**TASK DESCRIPTION:** Quote the entries below from the line with "Where should I click to: Switch" through the line with "Given: Open the", both ends included, and only those lines.

**GIVEN DATA:**
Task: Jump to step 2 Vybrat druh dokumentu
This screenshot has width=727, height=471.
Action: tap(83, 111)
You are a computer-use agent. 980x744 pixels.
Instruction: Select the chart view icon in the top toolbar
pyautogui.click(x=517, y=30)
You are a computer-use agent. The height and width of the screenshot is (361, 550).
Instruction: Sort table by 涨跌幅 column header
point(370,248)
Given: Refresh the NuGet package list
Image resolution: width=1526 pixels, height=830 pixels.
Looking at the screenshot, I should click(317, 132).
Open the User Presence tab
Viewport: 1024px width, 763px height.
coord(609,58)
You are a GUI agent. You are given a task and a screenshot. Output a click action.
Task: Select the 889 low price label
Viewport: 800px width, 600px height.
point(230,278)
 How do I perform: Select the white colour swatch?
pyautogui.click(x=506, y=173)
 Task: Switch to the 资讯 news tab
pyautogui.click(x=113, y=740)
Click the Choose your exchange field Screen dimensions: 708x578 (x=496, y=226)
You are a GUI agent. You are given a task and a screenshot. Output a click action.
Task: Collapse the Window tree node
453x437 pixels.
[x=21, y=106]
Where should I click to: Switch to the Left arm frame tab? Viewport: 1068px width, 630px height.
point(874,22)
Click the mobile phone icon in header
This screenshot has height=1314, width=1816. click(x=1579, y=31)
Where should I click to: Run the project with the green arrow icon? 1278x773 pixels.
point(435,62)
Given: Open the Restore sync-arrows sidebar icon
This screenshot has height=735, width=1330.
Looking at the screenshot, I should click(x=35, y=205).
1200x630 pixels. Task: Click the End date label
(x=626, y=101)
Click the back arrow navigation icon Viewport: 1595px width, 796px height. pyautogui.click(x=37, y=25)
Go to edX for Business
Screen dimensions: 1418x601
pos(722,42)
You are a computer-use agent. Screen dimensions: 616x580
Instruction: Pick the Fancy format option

**SOLUTION FOR THIS EXERCISE:**
Where should I click to: Switch to the Left arm frame tab? Viewport: 1068px width, 630px height.
point(874,22)
Click the mobile phone icon in header
This screenshot has height=1314, width=1816. click(x=1579, y=31)
Where should I click to: Run the project with the green arrow icon? 1278x773 pixels.
point(435,62)
Given: Open the Restore sync-arrows sidebar icon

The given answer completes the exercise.